Además, en esta obra concluida el martes trece de diciembre del 2022 que se titula “El camino a la final” ya quedaron para la posteridad su pinceladas magistrales, las que la distinguen y permiten su fácil recreación: la buena asimilación del duro golpe de Arabia Saudita, la prosecución de un estilo de juego basado en la entrega, el sacrificio, con “huevos” (muy citados y mentados en este Mundial), el imborrable arltiano “¿Qué mirá, bobo? Andá payá, bobo, andá payá”, el Topo Gigio riquelmiano, las caras de los hijos de Scaloni, del Dibu y de otros integrantes del plantel al acceder al terreno de juego tras los partidos; la sonrisa pintada con sinceridad en los rostros de los jugadores a la hora de enfrentarse a la prensa; la prensa contrera que habló de vulgaridad y mala educación (llegó a decir que no éramos “buenos ganadores”) tras el duelo con Países Bajos; y hogares adentro las infinitas cábalas y contracábalas instaladas y desinstaladas, confirmadas y desconfirmadas, promovidas y exageradas, sostenidas y promulgadas, cueste lo que cueste y caiga quien caiga, que seamos libres que lo demás no importa nada; y el Diego omnipresente, emblema y guía, bandera y grito, santo y chispa inextinguible que siempre vuelve a encender a una hinchada afecta a dar la nota, a decir “presente” con un narcisismo irreprochablemente afectivo, cálido, energizante.

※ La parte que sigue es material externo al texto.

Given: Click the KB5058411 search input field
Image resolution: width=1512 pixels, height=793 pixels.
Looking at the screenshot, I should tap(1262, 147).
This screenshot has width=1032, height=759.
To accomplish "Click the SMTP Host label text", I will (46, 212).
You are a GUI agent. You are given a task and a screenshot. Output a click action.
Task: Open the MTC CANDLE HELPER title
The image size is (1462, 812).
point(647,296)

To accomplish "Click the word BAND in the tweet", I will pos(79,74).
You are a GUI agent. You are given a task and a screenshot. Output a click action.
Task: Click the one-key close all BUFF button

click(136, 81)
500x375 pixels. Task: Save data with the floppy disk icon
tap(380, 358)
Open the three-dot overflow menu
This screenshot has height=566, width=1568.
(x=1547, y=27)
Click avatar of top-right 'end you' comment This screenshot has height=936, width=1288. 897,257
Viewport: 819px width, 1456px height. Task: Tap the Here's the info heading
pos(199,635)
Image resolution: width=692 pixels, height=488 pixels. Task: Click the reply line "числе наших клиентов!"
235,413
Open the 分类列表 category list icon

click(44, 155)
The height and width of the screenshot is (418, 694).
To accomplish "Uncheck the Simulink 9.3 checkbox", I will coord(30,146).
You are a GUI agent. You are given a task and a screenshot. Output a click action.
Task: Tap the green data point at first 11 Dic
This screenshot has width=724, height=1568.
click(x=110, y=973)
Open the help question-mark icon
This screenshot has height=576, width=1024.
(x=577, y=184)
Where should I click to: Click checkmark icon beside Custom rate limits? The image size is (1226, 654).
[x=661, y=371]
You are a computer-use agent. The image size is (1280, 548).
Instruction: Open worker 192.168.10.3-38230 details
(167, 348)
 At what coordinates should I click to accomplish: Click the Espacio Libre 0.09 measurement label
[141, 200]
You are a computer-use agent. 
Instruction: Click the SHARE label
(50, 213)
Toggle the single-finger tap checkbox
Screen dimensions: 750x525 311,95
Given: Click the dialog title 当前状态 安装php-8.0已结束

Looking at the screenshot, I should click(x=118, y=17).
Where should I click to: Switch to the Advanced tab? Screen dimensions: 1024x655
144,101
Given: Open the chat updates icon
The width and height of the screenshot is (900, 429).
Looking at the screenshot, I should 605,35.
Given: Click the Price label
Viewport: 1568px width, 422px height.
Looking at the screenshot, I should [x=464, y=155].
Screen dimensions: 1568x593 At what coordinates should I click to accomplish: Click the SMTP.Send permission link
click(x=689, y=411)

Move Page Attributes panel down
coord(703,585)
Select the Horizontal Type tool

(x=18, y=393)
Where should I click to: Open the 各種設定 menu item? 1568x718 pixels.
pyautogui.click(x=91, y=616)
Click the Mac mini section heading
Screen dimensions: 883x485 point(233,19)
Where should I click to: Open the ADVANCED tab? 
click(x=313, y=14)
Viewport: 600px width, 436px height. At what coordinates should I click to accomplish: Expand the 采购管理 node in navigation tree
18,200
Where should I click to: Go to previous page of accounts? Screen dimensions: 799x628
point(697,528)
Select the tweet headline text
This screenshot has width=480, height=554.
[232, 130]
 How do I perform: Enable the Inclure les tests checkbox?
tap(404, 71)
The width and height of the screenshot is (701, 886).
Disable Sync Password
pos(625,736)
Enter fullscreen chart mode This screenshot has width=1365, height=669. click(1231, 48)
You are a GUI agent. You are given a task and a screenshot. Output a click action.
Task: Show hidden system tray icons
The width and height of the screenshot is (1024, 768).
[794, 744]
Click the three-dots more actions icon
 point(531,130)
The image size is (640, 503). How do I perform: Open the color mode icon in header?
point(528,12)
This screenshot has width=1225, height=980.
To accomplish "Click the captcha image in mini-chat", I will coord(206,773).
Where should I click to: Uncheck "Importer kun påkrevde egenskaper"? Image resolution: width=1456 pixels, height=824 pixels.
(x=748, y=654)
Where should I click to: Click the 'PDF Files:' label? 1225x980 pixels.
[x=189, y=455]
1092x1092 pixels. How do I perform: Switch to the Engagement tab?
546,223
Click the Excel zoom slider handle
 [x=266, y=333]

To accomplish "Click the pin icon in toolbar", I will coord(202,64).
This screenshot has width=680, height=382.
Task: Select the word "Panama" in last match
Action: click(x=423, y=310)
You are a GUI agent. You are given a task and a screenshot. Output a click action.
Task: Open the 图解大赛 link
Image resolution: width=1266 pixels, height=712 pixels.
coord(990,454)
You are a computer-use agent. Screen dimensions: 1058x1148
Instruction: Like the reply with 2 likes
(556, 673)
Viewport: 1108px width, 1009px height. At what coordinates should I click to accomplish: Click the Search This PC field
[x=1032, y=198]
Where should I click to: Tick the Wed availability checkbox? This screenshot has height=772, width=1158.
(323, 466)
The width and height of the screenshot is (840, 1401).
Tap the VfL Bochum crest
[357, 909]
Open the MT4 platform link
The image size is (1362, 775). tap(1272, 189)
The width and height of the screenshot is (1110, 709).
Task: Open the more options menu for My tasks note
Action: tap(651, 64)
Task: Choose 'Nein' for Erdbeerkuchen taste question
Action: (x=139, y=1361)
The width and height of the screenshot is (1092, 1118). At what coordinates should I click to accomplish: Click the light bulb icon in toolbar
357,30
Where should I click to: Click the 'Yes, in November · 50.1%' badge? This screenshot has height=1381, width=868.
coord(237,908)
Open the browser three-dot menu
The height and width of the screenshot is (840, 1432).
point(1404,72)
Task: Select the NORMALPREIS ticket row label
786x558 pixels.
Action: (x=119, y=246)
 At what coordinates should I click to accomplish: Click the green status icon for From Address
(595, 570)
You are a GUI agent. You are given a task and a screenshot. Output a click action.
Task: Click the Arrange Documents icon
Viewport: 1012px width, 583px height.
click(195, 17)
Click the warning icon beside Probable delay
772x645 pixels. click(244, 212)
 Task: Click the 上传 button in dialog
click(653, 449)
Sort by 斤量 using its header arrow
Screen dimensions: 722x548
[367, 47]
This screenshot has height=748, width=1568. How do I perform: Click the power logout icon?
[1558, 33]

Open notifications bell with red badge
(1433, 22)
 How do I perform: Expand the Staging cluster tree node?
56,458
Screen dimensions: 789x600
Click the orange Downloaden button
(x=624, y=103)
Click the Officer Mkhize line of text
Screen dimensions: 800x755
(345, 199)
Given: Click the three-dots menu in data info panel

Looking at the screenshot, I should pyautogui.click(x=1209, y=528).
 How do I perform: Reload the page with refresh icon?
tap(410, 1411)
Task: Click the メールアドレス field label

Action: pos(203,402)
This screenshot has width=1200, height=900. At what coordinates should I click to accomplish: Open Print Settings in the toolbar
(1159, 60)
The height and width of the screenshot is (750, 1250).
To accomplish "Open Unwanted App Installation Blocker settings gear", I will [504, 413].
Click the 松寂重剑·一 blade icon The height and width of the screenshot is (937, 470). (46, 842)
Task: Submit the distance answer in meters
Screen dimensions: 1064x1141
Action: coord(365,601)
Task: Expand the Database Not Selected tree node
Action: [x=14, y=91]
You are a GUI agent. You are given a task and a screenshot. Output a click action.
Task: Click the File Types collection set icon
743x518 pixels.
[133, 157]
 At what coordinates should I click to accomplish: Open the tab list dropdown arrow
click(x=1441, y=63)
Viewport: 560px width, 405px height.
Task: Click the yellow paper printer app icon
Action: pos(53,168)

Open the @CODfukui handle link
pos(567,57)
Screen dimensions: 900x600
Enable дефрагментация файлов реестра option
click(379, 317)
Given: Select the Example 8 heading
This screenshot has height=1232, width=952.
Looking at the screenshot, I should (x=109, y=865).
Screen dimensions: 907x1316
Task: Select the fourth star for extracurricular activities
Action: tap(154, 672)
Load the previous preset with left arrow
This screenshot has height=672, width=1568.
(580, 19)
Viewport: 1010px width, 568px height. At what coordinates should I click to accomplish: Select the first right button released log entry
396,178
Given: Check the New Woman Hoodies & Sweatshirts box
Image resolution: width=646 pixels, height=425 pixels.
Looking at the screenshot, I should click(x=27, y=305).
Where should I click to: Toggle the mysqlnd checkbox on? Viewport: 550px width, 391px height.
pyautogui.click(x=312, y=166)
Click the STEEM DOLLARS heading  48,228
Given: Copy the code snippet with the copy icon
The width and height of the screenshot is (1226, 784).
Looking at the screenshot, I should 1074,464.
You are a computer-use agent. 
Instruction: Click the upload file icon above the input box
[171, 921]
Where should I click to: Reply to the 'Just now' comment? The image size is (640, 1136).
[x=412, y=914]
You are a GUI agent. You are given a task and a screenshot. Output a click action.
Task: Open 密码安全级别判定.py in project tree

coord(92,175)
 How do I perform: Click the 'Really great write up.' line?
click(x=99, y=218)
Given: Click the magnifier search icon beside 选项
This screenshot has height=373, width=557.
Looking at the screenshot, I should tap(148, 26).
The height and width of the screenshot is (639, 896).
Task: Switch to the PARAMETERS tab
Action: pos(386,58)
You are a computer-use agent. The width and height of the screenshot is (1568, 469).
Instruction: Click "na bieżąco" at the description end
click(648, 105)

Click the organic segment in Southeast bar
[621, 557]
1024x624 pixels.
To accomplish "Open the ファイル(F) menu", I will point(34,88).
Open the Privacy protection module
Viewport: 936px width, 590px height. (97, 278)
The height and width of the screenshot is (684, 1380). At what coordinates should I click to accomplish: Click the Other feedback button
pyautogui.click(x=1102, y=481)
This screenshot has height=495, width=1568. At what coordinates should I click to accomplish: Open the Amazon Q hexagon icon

Como toda obra, “El camino a la final” constituye un legado. Un legado que la mayoría atesoraremos y algunos pocos, aquellos a los que no interesa el fútbol ni el culto de la argentinidad, guardarán con cierta incomodidad en la memoria. Allá ellos. Por elegir el desprecio de lo popular, por aislarse del contagio de la alegría se pierden la posibilidad de ser una gota más en el océano del júbilo y la celebración de sabernos representados y representantes a la vez. Representados por ellos, los muchachos que la pelean allá lejos en kilómetros y cerca en el afecto, y representantes de todo lo bueno que se fue dando y formando en la elaboración de esta obra, la queramos o no, así la sostengamos o la dejemos caer. Somos todos argentinos, chauvinistas y contradictores en esencia, y accedimos con nuestras virtudes y contra nuestros defectos a la final de la Copa Mundial de Fútbol de la Era Moderna inaugurada recientemente.
Seremos campeones o subcampeones, pero jamás seremos los eunucos serviles de los harenes de las superpotencias, los imperios, las monarquías o el monopolio económico internacional. Nos resistimos con innata tenacidad a ser mascotas o bufones del poder. Volvimos a montar el jolgorio cuando más anunciaban el advenimiento de un velorio.
La postal del beodo feliz subido al cuello de un enorme caballo de bronce del Monumento la tarde noche del martes, con el gas de la risa llenando todos los pulmones, con todas las gargantas perdiendo su voz en la gran voz de la marejada humana, con todos los cuerpos fundiéndose en un mismo abrazo, puede resultar elocuente del sentimiento de permisividad extrema para con uno mismo y los demás. De la desinhibición liberadora, de las cadenas rotas, de las corazas vulneradas desde adentro, de la celestialidad del acontecimiento, de la blancura de la familiaridad obtenida, otorgada y recibida sin medias tintas.
Por todo esto y mucho más, ¡vamos Argentina, carajo!